== PASSAGE SHOWN ==
Updated April 27, 2020 at 5:00 p.m. 

The Coronavirus Aid, Relief, and Economic Security Act (the CARES Act), signed by President Trump on March 27, 2020, is a sweeping $2 trillion stimulus bill intended to provide individuals, businesses, healthcare providers, nonprofits, and state and local governments with economic and other relief from the ravages of COVID-19. Among the most notable provisions in the CARES Act is the creation of a new Small Business Administration (SBA) loan program – the Paycheck Protection Program (PPP), to which the federal government has allocated $349 billion.

Many prospective borrowers are already familiar with the general terms of the program – loan amounts equal to 2.5x payroll costs, principal forgiveness for amounts used for eligible purposes, and waiver of collateral and personal guaranty requirements. However, new rules and guidance are being released at a rapid pace. Through this daily legal update, MMM will be answering our clients frequently asked questions regarding the PPP. If you would like to get up to speed on the CARES Act’s PPP program, please refer to our white paper or our FAQ on general eligibility for PPP loans.

[NEW] Is a borrower eligible for a PPP loan even if it doesn’t “need” the funds?

No. Applicants are required to certify as part of their loan application that “current economic uncertainty makes this loan request necessary to support the ongoing operations of the [a]pplicant.” The SBA has stated that a borrower must make this certification “in good faith, taking into account their current business activity and their ability to access other sources of liquidity sufficient to support their ongoing operations in a manner that is not significantly detrimental to the business.” While the inability to obtain credit elsewhere is not a prerequisite for eligibility under the PPP, public companies with substantial market value and access to capital markets, or businesses owned by large companies with adequate sources of liquidity, are likely ineligible. Notably, the SBA has extended a “safe harbor” option to borrowers that have obtained PPP loan proceeds and now believe they do not need them. Any borrower that applied for a PPP loan prior to April 23, 2020 that repays the loan in full by May 7, 2020 will be deemed by the SBA to have made the required need certification in good faith, thus exempting the borrower from liability under the False Claims Act or other applicable laws.
===
== RECORD SET ==
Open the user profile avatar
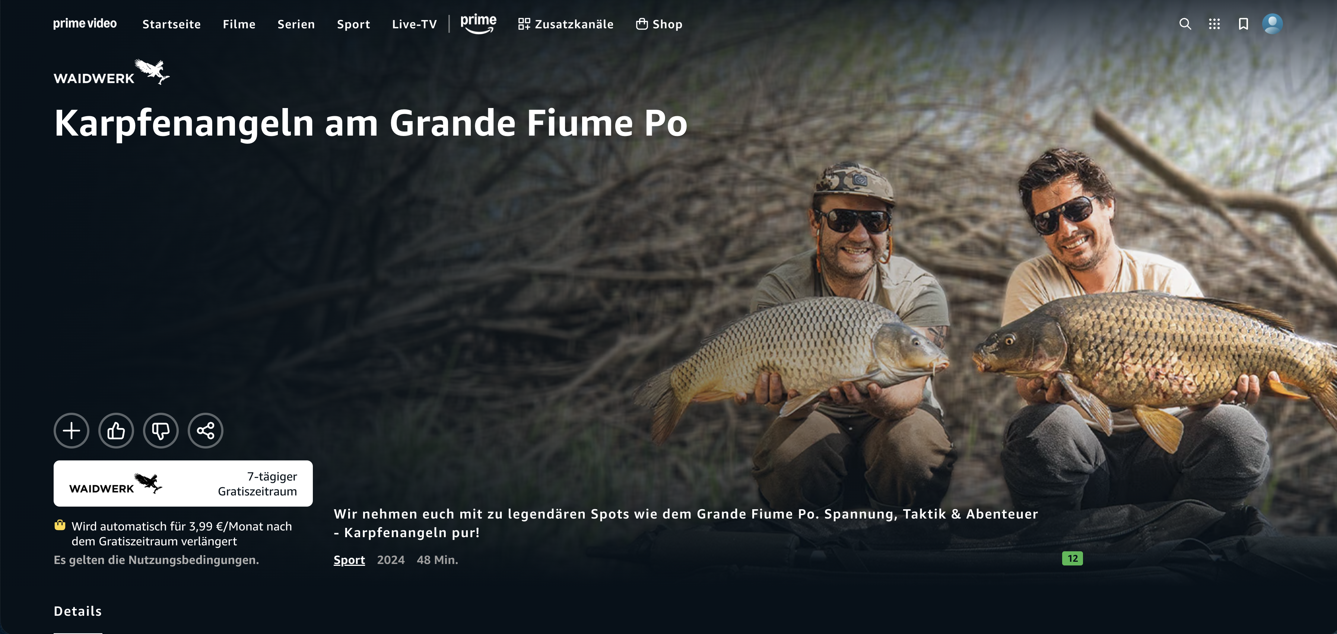The image size is (1337, 634). click(x=1272, y=24)
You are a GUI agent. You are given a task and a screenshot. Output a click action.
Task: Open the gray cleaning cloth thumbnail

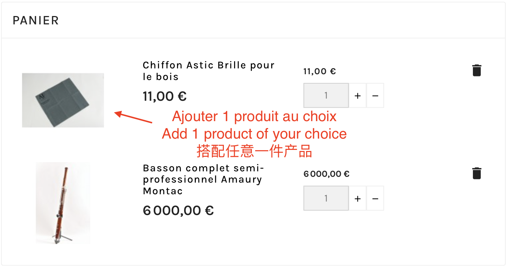(x=63, y=100)

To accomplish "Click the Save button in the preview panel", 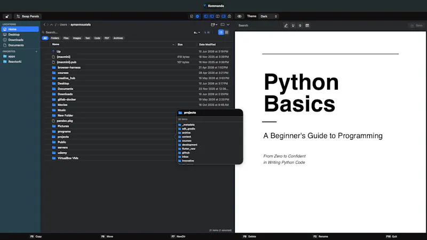I will tap(416, 26).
===
TASKS TO PERFORM
[a] In the CARES Act update, by what date must a borrower that applied for a PPP loan before April 23, 2020 repay the loan in full to fall under the safe harbor?
[b] Give again the part of the CARES Act update that opens with the words containing "The Coronavirus Aid, Relief, and" and closes with "allocated $349 billion.", switching out "sweeping" for "broad".

EXPECTED OUTPUTS
[a] May 7, 2020.

[b]
The Coronavirus Aid, Relief, and Economic Security Act (the CARES Act), signed by President Trump on March 27, 2020, is a broad $2 trillion stimulus bill intended to provide individuals, businesses, healthcare providers, nonprofits, and state and local governments with economic and other relief from the ravages of COVID-19. Among the most notable provisions in the CARES Act is the creation of a new Small Business Administration (SBA) loan program – the Paycheck Protection Program (PPP), to which the federal government has allocated $349 billion.